しかしながら何度もいいますが、これらの技法を用いる大前提として「明確なアプローチトーンとセンタートーンの把握」「決して破綻していない十分に音楽的なメロディ構築のスキル」が身についていなければなりません。
また、当然そのメロディを支えるコードスキル、特にテンションコード、リアルマイナースケールシステムの十分な知識が必要不可欠であることを再確認してください。

まずはメロディ構築の際に関連性の高いLeaping approach、Omit free、Delayed approachについて解説します。

Leaping approach

【定義】一旦組み上げたApコードを任意にInversion(転回)する。
音楽理論③第2回【3-1 Etude1】からのHarmonizing②での一例からLeaping approachを用いてみます。

リーピングアプローチ アプローチコードを転回することで跳躍するアプローチトーンにする アプローチコードがクラスターコードになってもよい

Leaping approachによって再構築されたApコードは通常ではなるべく避けるクラスターコード型になっても使うことができます。

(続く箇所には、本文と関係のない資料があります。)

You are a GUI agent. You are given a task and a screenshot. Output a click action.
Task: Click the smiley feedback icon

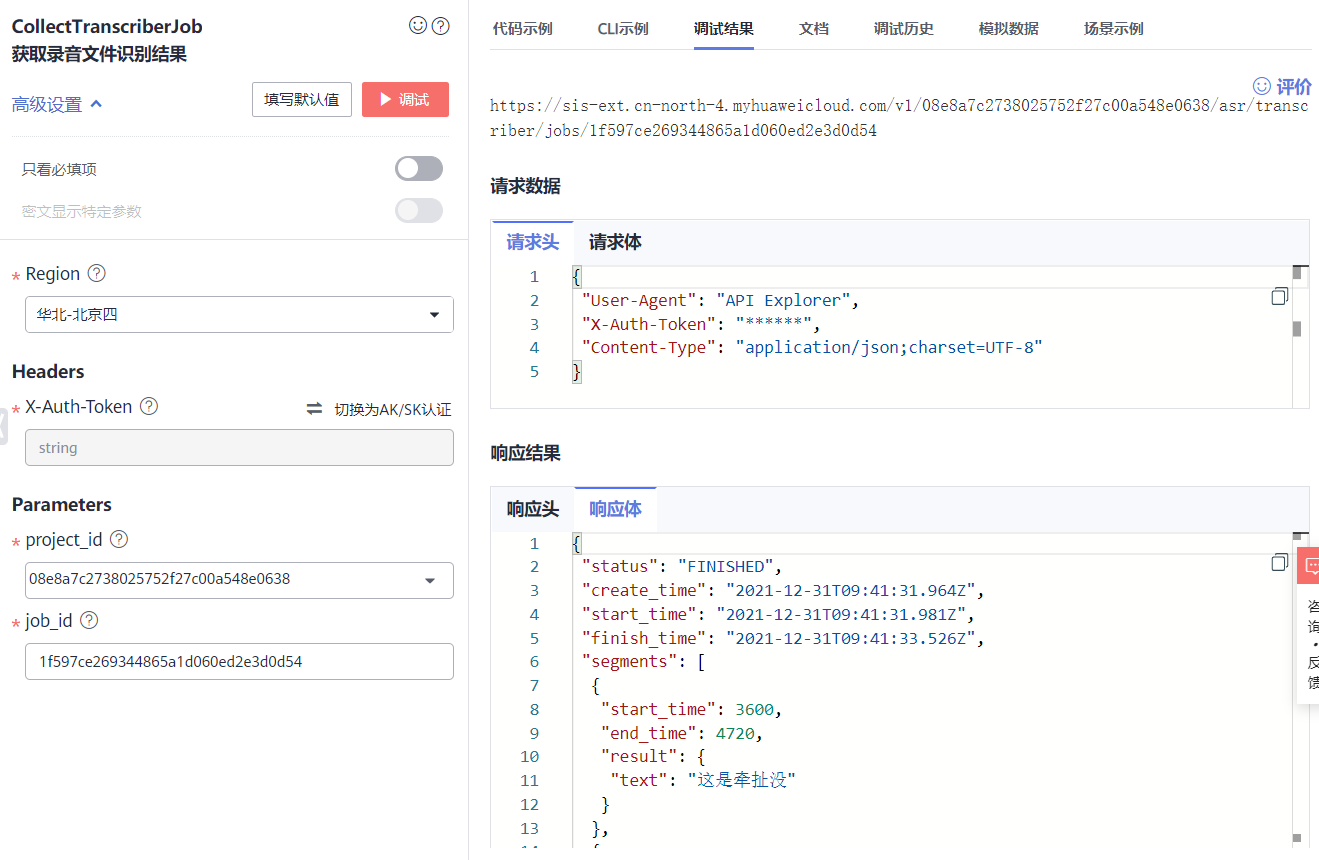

ここからTopノートを抜き出すと、元のメロディからの改変が確認できます。

 

Leaping approachによるメロディ改変 トップノートを新たなメロディとすることで、合理的なメロディ改変ができる

この例ではDim.AとADAにてLeaping approachを使いましたが、もちろん他の全てのApコード、Do.A、STA、Ch.Aに適応させることが可能です。

Omit free

【定義】一旦組み上げたApコード構成音を任意にOmit(省略)する。
注意)Ctトーンでのハーモナイズコードにおいては当然トップノート=メロディ以外の音をOmitします。
トップノートをOmitすることは根本的なメロディを変えることになります。

Harmonizingの初期状態は4和音です。
求めるサウンドに応じて適時ApコードをOmitさせることができます。
当然ながらCtトーンでのハーモナイズコードもOmit可能です。

Omit free 4声で組み上げたハモりの構成音を任意に省くことができる

Delayed approach

【定義】ApトーンがCtトーンラインを一旦飛び越して再アプローチする。

delayed resolve ディレイドリゾルブ アプローチトーンがセンタートーンを飛び越えた先にもうひとつのアプローチトーンを新たに配置する

図からわかるようにDelayed approachにて新たなAp2を作り出すことができます。
この時、Ap1とAp2はCtに対しそれぞれ独立したアプローチハーモナイズを行うことになります。
つまりAp1とAp2は無関係な存在となります。

delayed resolve ディレイドリゾルブにて追加した新たなアプローチトーンには元のアプローチトーンとは無関係ののアプローチコードでハーモナイズする

 

 

 

 

実践では、一旦組み上げたメロディからの改変でDelayed approachを用いるよりも、メロディ構築時にDelayed approachを意識したフレーズを作るほうが多いでしょう。
特にAp2が増えることによる音価の変化(メロの時間的な変化)には気をつけなくてはなりません。